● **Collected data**
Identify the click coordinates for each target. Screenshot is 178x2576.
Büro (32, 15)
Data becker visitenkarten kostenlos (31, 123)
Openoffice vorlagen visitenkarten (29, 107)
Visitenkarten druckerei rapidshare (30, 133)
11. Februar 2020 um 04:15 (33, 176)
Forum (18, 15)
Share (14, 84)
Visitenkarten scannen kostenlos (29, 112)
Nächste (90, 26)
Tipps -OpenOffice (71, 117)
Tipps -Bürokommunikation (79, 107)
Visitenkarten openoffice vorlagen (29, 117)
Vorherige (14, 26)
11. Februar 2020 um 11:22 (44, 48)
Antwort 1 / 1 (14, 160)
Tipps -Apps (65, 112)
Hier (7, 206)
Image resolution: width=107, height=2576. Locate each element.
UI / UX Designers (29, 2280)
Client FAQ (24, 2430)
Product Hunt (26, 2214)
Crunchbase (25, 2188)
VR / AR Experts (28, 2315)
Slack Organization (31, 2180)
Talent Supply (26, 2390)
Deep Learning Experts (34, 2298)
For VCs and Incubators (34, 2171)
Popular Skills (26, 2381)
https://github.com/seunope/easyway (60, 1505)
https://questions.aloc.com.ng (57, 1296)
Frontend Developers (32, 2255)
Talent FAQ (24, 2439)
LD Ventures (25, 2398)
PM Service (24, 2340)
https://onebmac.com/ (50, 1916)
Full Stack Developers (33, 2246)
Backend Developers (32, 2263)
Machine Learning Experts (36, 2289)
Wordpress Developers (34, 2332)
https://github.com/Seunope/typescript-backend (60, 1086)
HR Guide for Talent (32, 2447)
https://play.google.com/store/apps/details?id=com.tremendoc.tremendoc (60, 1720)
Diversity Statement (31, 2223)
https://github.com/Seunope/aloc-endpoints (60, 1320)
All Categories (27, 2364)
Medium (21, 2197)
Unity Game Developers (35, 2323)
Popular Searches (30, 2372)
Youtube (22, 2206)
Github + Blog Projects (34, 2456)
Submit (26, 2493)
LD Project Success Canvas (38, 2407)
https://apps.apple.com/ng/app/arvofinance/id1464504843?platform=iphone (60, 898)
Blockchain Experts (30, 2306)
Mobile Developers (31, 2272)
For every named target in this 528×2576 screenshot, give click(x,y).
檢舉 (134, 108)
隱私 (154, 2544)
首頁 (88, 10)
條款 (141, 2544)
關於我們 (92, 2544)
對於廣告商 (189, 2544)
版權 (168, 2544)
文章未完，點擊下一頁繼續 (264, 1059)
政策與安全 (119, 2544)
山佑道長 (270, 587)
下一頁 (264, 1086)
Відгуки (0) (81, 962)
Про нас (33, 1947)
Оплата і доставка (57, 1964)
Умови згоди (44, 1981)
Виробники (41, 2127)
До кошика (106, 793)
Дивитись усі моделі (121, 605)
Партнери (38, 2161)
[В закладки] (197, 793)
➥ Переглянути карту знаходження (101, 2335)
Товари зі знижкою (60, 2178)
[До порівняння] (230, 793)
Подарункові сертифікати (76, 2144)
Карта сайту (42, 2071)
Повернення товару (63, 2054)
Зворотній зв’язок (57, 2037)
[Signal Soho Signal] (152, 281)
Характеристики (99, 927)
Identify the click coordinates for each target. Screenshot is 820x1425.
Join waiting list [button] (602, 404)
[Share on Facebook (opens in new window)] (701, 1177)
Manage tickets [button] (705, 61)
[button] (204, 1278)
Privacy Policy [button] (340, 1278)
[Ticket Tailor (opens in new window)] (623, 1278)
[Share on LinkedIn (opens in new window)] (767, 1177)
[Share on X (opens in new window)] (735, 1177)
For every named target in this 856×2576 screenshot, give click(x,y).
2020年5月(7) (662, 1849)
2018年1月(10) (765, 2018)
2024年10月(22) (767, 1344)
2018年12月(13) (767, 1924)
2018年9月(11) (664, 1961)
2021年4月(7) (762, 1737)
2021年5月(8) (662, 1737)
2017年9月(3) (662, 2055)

● **BRIEF**
Print each entry exactly as it was written.

● **RESULT**
Identify the click coordinates for each target. Screenshot is 178x2576.
Büro (32, 15)
Data becker visitenkarten kostenlos (31, 123)
Openoffice vorlagen visitenkarten (29, 107)
Visitenkarten druckerei rapidshare (30, 133)
11. Februar 2020 um 04:15 (33, 176)
Forum (18, 15)
Share (14, 84)
Visitenkarten scannen kostenlos (29, 112)
Nächste (90, 26)
Tipps -OpenOffice (71, 117)
Tipps -Bürokommunikation (79, 107)
Visitenkarten openoffice vorlagen (29, 117)
Vorherige (14, 26)
11. Februar 2020 um 11:22 (44, 48)
Antwort 1 / 1 (14, 160)
Tipps -Apps (65, 112)
Hier (7, 206)
Image resolution: width=107, height=2576. Locate each element.
UI / UX Designers (29, 2280)
Client FAQ (24, 2430)
Product Hunt (26, 2214)
Crunchbase (25, 2188)
VR / AR Experts (28, 2315)
Slack Organization (31, 2180)
Talent Supply (26, 2390)
Deep Learning Experts (34, 2298)
For VCs and Incubators (34, 2171)
Popular Skills (26, 2381)
https://github.com/seunope/easyway (60, 1505)
https://questions.aloc.com.ng (57, 1296)
Frontend Developers (32, 2255)
Talent FAQ (24, 2439)
LD Ventures (25, 2398)
PM Service (24, 2340)
https://onebmac.com/ (50, 1916)
Full Stack Developers (33, 2246)
Backend Developers (32, 2263)
Machine Learning Experts (36, 2289)
Wordpress Developers (34, 2332)
https://github.com/Seunope/typescript-backend (60, 1086)
HR Guide for Talent (32, 2447)
https://play.google.com/store/apps/details?id=com.tremendoc.tremendoc (60, 1720)
Diversity Statement (31, 2223)
https://github.com/Seunope/aloc-endpoints (60, 1320)
All Categories (27, 2364)
Medium (21, 2197)
Unity Game Developers (35, 2323)
Popular Searches (30, 2372)
Youtube (22, 2206)
Github + Blog Projects (34, 2456)
Submit (26, 2493)
LD Project Success Canvas (38, 2407)
https://apps.apple.com/ng/app/arvofinance/id1464504843?platform=iphone (60, 898)
Blockchain Experts (30, 2306)
Mobile Developers (31, 2272)
For every named target in this 528×2576 screenshot, give click(x,y).
檢舉 (134, 108)
隱私 (154, 2544)
首頁 (88, 10)
條款 (141, 2544)
關於我們 (92, 2544)
對於廣告商 (189, 2544)
版權 (168, 2544)
文章未完，點擊下一頁繼續 (264, 1059)
政策與安全 (119, 2544)
山佑道長 (270, 587)
下一頁 (264, 1086)
Відгуки (0) (81, 962)
Про нас (33, 1947)
Оплата і доставка (57, 1964)
Умови згоди (44, 1981)
Виробники (41, 2127)
До кошика (106, 793)
Дивитись усі моделі (121, 605)
Партнери (38, 2161)
[В закладки] (197, 793)
➥ Переглянути карту знаходження (101, 2335)
Товари зі знижкою (60, 2178)
[До порівняння] (230, 793)
Подарункові сертифікати (76, 2144)
Карта сайту (42, 2071)
Повернення товару (63, 2054)
Зворотній зв’язок (57, 2037)
[Signal Soho Signal] (152, 281)
Характеристики (99, 927)
Identify the click coordinates for each target. Screenshot is 820x1425.
Join waiting list [button] (602, 404)
[Share on Facebook (opens in new window)] (701, 1177)
Manage tickets [button] (705, 61)
[button] (204, 1278)
Privacy Policy [button] (340, 1278)
[Ticket Tailor (opens in new window)] (623, 1278)
[Share on LinkedIn (opens in new window)] (767, 1177)
[Share on X (opens in new window)] (735, 1177)
For every named target in this 856×2576 screenshot, give click(x,y).
2020年5月(7) (662, 1849)
2018年1月(10) (765, 2018)
2024年10月(22) (767, 1344)
2018年12月(13) (767, 1924)
2018年9月(11) (664, 1961)
2021年4月(7) (762, 1737)
2021年5月(8) (662, 1737)
2017年9月(3) (662, 2055)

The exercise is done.